= Scouting and Guiding in Lithuania =

Outdoor organizations within Lithuania

historic emblem of Lithuanian Scouting

Scouting and Guiding in Lithuania consist of a number of different organizations, some of them connected to international bodies. Besides open associations, there are also some for the national minorities living in Lithuania, as well as Girl Scouts of the USA.

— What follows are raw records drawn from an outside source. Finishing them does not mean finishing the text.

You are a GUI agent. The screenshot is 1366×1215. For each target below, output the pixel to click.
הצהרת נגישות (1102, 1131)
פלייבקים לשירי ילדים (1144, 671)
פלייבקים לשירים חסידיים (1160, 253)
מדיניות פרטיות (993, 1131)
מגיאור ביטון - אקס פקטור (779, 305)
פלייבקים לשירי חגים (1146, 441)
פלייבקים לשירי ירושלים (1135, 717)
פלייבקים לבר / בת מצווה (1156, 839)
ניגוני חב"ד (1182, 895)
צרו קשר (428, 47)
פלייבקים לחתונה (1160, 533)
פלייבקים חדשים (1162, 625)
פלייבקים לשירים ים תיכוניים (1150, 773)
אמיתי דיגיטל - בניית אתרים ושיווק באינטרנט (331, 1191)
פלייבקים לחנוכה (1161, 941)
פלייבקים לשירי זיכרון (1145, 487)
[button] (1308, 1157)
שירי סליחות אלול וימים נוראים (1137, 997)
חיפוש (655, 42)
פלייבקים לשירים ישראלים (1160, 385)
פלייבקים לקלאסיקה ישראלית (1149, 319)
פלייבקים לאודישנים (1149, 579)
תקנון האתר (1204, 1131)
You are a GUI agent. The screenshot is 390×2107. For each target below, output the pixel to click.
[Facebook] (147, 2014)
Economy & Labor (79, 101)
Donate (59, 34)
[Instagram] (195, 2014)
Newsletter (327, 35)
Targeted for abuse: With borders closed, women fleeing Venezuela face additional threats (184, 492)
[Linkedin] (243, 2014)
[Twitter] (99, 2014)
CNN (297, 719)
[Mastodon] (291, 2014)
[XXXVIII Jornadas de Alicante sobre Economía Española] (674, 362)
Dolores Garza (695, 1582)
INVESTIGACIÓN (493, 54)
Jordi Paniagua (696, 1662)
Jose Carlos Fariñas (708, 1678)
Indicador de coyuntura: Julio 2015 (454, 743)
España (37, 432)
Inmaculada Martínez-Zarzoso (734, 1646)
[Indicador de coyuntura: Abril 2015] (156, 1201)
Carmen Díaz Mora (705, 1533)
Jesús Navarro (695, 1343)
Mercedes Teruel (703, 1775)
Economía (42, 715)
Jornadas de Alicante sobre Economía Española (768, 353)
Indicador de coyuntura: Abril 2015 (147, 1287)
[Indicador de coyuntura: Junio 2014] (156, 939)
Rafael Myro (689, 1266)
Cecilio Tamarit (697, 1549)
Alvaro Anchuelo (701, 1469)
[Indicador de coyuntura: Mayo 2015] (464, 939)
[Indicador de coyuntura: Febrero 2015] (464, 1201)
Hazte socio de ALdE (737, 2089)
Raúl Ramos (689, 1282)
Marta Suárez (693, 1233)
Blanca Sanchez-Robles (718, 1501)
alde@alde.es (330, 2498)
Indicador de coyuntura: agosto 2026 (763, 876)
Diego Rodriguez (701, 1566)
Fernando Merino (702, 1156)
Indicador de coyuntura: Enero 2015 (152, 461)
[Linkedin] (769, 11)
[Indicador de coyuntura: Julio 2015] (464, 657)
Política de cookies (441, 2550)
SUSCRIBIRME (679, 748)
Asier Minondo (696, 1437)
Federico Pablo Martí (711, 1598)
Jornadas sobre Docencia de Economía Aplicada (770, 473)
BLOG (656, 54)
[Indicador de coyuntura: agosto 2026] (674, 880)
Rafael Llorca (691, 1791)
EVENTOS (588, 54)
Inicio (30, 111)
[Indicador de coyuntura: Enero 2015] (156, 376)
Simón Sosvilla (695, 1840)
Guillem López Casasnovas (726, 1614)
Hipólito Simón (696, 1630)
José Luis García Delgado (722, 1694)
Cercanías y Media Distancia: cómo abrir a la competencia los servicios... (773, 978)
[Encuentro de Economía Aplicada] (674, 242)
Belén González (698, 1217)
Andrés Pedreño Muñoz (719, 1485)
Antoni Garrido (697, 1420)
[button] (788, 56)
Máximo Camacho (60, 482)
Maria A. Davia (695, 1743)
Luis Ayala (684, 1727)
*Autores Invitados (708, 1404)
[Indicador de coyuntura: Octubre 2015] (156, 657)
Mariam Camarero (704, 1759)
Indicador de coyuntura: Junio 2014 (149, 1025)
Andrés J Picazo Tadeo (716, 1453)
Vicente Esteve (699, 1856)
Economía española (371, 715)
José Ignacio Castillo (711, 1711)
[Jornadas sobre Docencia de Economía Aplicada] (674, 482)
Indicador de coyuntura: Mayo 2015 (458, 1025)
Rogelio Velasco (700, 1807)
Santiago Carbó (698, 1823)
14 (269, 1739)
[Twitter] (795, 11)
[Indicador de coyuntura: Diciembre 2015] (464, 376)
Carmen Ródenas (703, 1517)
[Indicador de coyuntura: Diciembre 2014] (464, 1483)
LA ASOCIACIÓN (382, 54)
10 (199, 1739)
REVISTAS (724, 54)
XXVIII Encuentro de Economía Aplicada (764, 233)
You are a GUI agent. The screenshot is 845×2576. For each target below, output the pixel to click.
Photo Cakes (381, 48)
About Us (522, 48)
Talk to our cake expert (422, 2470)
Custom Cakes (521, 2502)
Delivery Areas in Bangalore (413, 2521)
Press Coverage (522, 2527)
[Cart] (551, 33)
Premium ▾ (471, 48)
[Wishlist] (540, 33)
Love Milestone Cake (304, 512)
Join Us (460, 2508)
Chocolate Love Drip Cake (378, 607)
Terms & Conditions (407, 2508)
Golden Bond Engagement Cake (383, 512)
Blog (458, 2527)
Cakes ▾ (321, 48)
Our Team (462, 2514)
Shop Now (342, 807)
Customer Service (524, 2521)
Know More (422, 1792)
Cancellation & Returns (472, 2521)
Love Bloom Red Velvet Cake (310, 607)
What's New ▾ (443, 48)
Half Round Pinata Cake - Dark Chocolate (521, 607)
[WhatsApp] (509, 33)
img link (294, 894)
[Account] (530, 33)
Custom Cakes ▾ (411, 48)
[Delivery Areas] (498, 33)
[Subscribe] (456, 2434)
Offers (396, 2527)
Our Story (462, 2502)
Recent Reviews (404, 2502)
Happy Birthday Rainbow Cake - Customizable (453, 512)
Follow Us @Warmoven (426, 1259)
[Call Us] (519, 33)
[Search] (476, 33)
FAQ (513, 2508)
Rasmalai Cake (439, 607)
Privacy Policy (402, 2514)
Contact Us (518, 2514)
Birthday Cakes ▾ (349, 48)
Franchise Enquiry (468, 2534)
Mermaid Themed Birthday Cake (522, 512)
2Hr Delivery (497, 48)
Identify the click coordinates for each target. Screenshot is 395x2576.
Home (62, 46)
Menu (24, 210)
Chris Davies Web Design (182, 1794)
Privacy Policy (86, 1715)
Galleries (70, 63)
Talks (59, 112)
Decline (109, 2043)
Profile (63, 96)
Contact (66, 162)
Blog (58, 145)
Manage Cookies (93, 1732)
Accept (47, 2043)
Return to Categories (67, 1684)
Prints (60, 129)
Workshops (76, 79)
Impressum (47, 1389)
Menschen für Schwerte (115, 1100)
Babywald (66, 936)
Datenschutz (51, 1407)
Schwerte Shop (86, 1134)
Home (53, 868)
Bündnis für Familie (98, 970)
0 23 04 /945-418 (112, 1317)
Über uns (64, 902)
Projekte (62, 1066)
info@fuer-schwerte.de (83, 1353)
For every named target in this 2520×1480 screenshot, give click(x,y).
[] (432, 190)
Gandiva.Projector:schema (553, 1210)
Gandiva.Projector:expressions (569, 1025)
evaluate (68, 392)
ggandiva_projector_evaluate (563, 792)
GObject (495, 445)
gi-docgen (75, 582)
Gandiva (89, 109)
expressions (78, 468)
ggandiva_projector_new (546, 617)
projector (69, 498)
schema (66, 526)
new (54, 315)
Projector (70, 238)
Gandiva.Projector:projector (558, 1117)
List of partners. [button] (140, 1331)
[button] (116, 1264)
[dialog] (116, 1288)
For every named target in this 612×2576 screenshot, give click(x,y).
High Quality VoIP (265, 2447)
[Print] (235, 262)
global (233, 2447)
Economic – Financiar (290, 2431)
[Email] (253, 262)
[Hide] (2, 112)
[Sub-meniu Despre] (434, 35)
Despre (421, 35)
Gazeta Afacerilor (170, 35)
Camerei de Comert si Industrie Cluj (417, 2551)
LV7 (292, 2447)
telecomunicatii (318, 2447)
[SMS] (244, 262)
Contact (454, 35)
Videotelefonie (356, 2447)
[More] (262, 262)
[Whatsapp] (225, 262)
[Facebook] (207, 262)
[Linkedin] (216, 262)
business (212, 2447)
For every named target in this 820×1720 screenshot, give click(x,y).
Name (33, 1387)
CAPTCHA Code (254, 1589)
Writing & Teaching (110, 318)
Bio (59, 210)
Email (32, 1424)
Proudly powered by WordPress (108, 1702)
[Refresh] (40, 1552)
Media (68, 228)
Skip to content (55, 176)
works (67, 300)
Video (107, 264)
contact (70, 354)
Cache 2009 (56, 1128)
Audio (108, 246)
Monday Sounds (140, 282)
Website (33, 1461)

==Lithuanian organizations==
Lithuanian Scout organizations include (membership numbers from )
- Lietuvos skautija (LS), member of the World Organization of the Scout Movement, registered in 1996, 1,446 members
- Lietuvos skaučių seserija, associate member of the World Association of Girl Guides and Girl Scouts, restarted in 1989, 652 members
- Lietuvos jaunųjų krikščionių sąjungos skautai ir skautės (LJKSSS), YMCA and YWCA Scouts and Guides, registered in 1996, 130 members
- Jūrų skautija "Divytis", Lithuanian Sea Scouts, registered in 2001, 600 members
- Lietuvos lenkų harcerių (skautų) sąjunga (LLHS), connected to Związek Harcerstwa Polskiego, aimed at ethnic Poles, restarted in 1989, 400 members
- Lietuvos Nacionalinė Europos Skautų Asociacija (LNESA), belonging to the UIGSE, founded in 1992, 300 members
- Lietuvos skautų sąjunga (LSS), restarted in 1989, 1,000 members
- Visagino skautų organizacija (VSO), connected to LS and to ORYuR, aimed at ethnic Russians, founded in 1992, 300 members (50 active)
- Žemaitijos skautų organizacija (ŽSO), belonging to the World Federation of Independent Scouts (WFIS), founded in 2002, 150 members
- "Związek Harcerstwa Polskiego na Litwie" (ZHPnL) (Polish Scouting Association in Lithuania) belonging to the Confédération Européenne de Scoutisme

==Alumni organizations==
Alumni organizations include
- Lietuvos suaugusių skautų bendrija (LSSB) for former Scouts and Guides, member of ISGF, founded in 1992, 50 members
- Studentų skautų korporacija "Vytis", Akademinė skaučių draugovė ir Skautų filisterių sąjunga (Korp!Vytis, ASD ir SFS), an academic corporation of Scouts and Guides, restarted in 1989, 200 members

==Lithuanian Scouts-in-exile==
The association Lietuvių Skautų Sąjunga was formed after World War II and serves the Lithuanian communities abroad. As of 2008, there were active units in Australia, Canada, the United Kingdom and the United States. Most of these units were also members of the respective National Scout Organization within WOSM.

==International Scout units in Lithuania==
In addition, there are USA Girl Scouts Overseas in Vilnius, serviced by way of USAGSO headquarters in New York.